Hof ‘s-Hertogenbosch oordeelt dat de door het SVB en Nederlandse pensioenfondsen ingehouden buitenlandbijdrage Zorgverzekeringswet op de AOW en pensioenuitkeringen niet kwalificeert als een belasting en daarom niet verrekenbaar is met de inkomstenbelasting.
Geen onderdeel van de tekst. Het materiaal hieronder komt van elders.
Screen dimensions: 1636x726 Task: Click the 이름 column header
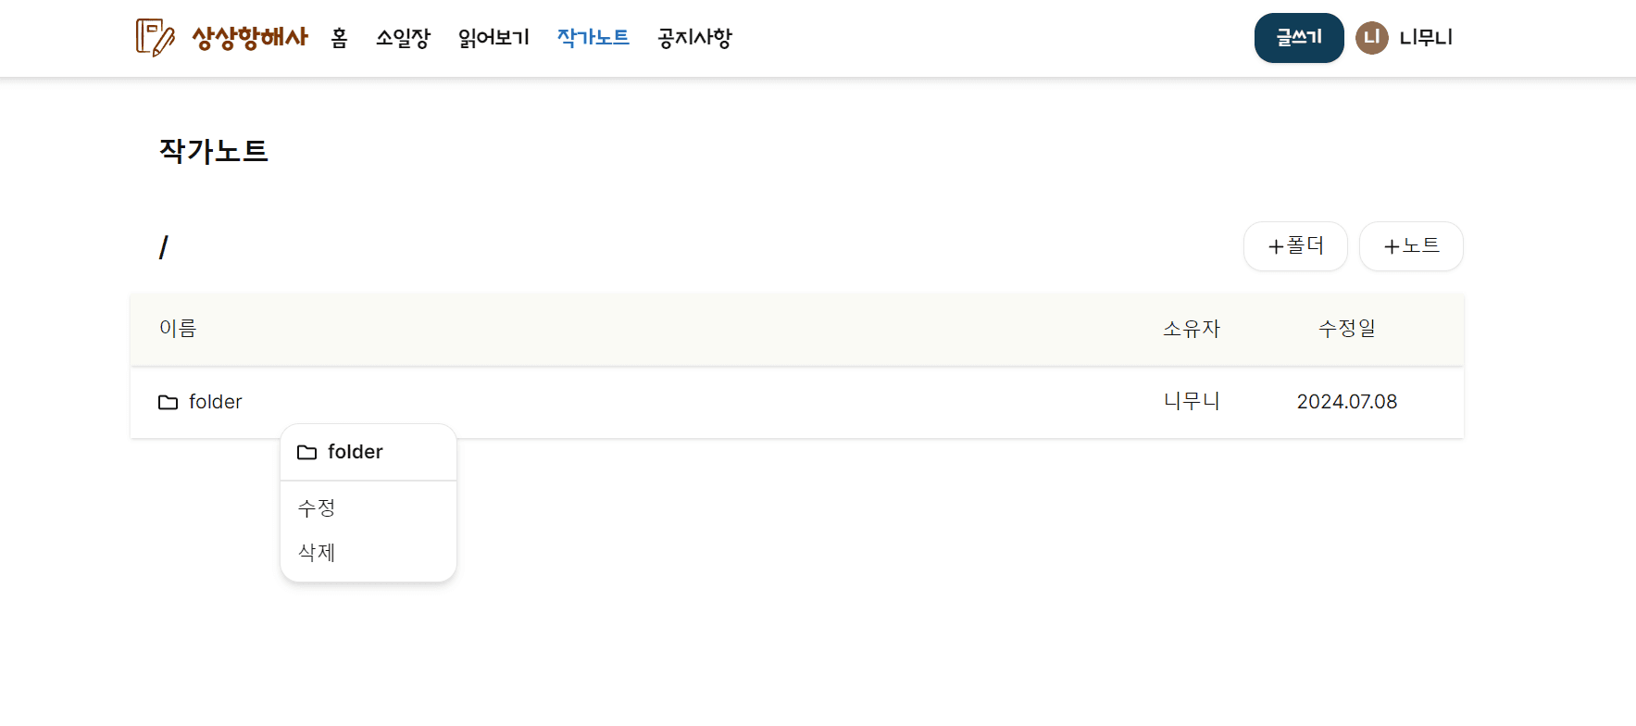coord(178,329)
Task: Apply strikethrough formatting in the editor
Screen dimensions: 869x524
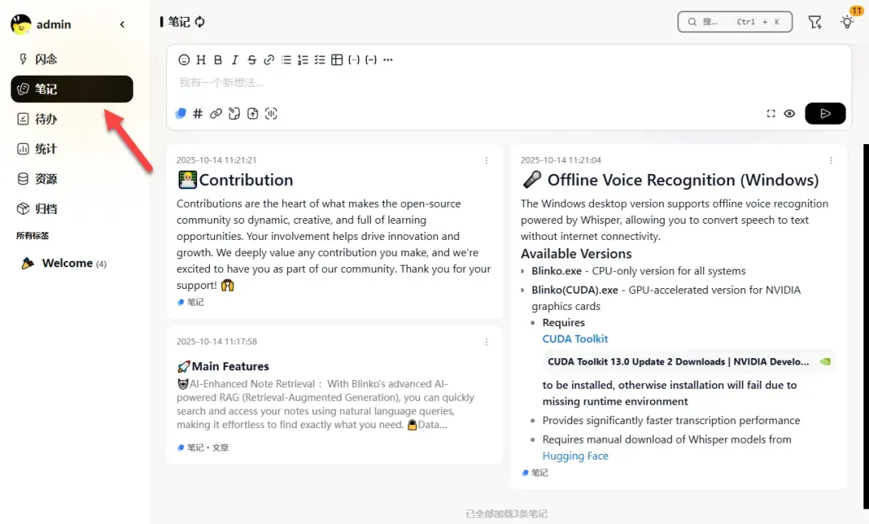Action: [252, 60]
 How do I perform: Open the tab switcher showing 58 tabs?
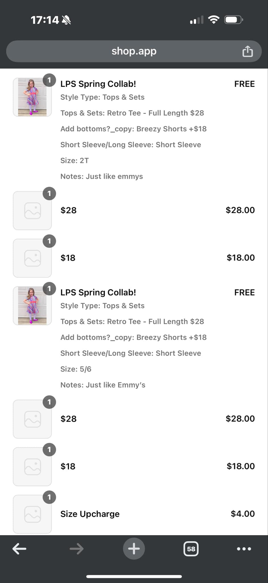tap(191, 549)

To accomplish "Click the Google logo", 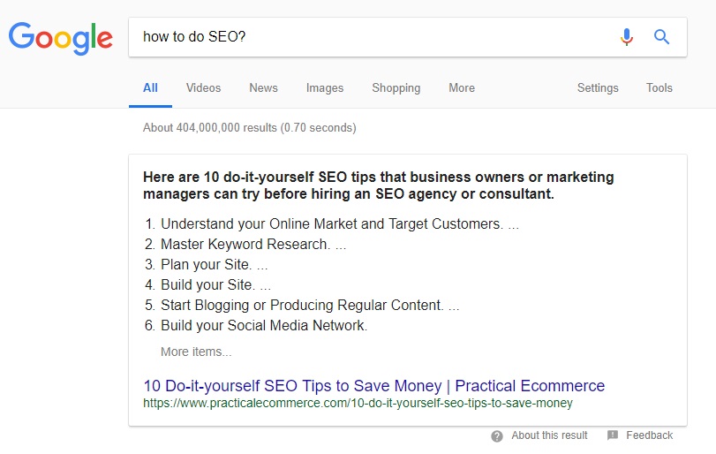I will tap(60, 38).
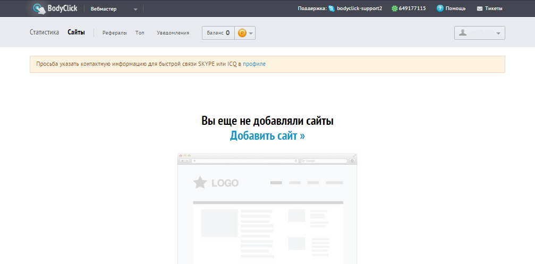Click the Тикеты envelope icon
535x264 pixels.
pos(480,8)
X woont sinds 1997 in Spanje. Over de jaren 2015, 2016 en 2017 ontvangt X een AOW-uitkering van de SVB en pensioenuitkeringen van drie Nederlandse pensioenfondsen. Zowel de SVB als de pensioenfondsen houden gedurende deze jaren een buitenlandbijdrage Zorgverzekeringswet in op de uitkeringen. X vermeldt in zijn aangiften IB de buitenlandbijdragen als loonheffing. De inspecteur verrekent de buitenlandbijdragen niet als voorheffing met de inkomstenbelasting. In geschil is of de ingehouden buitenlandbijdragen aangemerkt dienen te worden als een voorheffing die verrekenbaar is met de verschuldigde inkomstenbelasting.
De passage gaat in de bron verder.